DNA stress is sensed via DNA damage response sensor proteins including PARP (poly ADP-ribose polymerase), ATM (ataxia telangiectasia mutated), DNA-PK (DNA protein kinase) and ATR (ataxia telangiectasia and Rad3 related) (Ma et al., 2018). PARP (Munoz-Gamez et al., 2009; Rodriguez-Vargas et al., 2012) and ATM (Alexander et al., 2010; Zhang et al., 2013; Ma et al., 2018) inhibit mTORC1 upon prolonged DNA stress by activating AMPK (AMP-activated protein kinase) which phosphorylates and activates TSC2, upstream of mTORC1 (Figure 1). Upon short term DNA stress (4 h etoposide), ATM/ATR activate mTORC1 by upregulating the level of MTOR, possibly by stabilizing the protein (Selvarajah et al., 2015). In contrast, prolonged DNA stress (24 h etopisode) results in mTORC1 inactivation and decreased MTOR protein levels (Selvarajah et al., 2015).
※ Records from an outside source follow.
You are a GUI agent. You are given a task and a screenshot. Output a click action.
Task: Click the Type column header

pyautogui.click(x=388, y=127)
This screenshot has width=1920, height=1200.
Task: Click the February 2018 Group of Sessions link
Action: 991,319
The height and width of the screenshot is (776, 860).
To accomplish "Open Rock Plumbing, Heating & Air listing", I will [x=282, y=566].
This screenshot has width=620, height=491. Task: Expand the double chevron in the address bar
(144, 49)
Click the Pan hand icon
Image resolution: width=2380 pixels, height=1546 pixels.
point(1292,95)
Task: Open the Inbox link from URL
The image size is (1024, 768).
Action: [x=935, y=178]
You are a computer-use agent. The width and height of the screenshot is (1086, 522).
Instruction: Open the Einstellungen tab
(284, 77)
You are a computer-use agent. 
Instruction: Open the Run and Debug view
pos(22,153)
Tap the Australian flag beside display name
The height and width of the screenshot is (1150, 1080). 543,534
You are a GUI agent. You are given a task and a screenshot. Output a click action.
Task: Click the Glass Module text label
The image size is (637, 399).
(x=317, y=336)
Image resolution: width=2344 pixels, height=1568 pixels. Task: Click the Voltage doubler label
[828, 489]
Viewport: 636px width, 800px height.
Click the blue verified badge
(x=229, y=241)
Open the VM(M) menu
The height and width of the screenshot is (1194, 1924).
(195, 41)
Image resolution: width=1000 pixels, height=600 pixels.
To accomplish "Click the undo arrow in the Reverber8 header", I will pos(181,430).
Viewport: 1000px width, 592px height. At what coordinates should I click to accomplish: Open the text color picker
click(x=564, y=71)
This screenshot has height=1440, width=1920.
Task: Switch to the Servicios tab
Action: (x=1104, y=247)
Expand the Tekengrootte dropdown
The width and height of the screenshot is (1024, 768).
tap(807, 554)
When active, mTORC1 enhances virtually all anabolic processes including protein synthesis, and inhibits catabolism, most notably autophagy [comprehensively reviewed by Ben-Sahra and Manning (2017), Rabanal-Ruiz and Korolchuk (2018), Tee (2018), Kim and Guan (2019), Liu and Sabatini (2020)]. Upon stress, mTORC1 suppression limits biosynthesis to essential processes needed for survival (Heberle et al., 2015), and enhances the degradation of cellular macromolecules and organelles by autophagy (Dossou and Basu, 2019), mitigating their damage and supplying the cell with intermediary metabolites as building blocks (Wong et al., 2020). Why does stress also elicit activating inputs to mTORC1? A certain level of tightly controlled mTORC1 activity may sustain processes required for stress survival (Thedieck et al., 2013; Heberle et al., 2015). This may concern the synthesis of stress response proteins (Chou et al., 2012; Hsieh et al., 2012; Thedieck et al., 2013) as well as the formation of SGs (Fournier et al., 2013; Mazan-Mamczarz et al., 2015; Sfakianos et al., 2018; Heberle et al., 2019), a stress-induced cytoplasmic compartment promoting survival (Reineke and Neilson, 2019). Hence, balanced mTORC1 activity might be required for SG-mediated cell survival and stress-recovery.
SGs and mTORC1 Signaling
Control of SG Formation by mTORC1
SGs are cytoplasmic non-membranous assemblies of proteins and mRNAs whose interaction involves liquid-liquid phase separation (LLPS) (Ivanov and Anderson, 2019). A rapidly growing field investigates the molecular mechanisms underlying SG formation (Van Treeck and Parker, 2018; Alberti et al., 2019; Mathieu et al., 2020; Peran and Mittag, 2020; Hofmann et al., 2021; Wiedner and Giudice, 2021). SG formation has been linked with different physiological consequences that are context-dependent and are currently under debate. Depending on the stress and its duration, SGs are rapidly turned over or they persist over long periods of time (Aulas et al., 2017; Markmiller et al., 2018). SGs buffer cellular stress by minimizing energy consumption [reviewed by Mahboubi and Stochaj (2017)] and by anti-apoptotic mechanisms (Arimoto et al., 2008; Takahashi et al., 2013; Thedieck et al., 2013). Such protective functions have been assigned to short-lived SGs (Reineke and Neilson, 2019). However, SGs might also exert pro-apoptotic effects (Fujimura et al., 2012; Aulas et al., 2018; Reineke and Neilson, 2019; Amen and Kaganovich, 2020) and they contribute to the formation of pathogenic protein aggregates (Aulas et al., 2018; Jeon and Lee, 2021). Chronic SG assembly has been linked with age-related disorders including neurotoxicity and cancer cell survival (Reineke and Neilson, 2019; Advani and Ivanov, 2020; Alberti and Hyman, 2021).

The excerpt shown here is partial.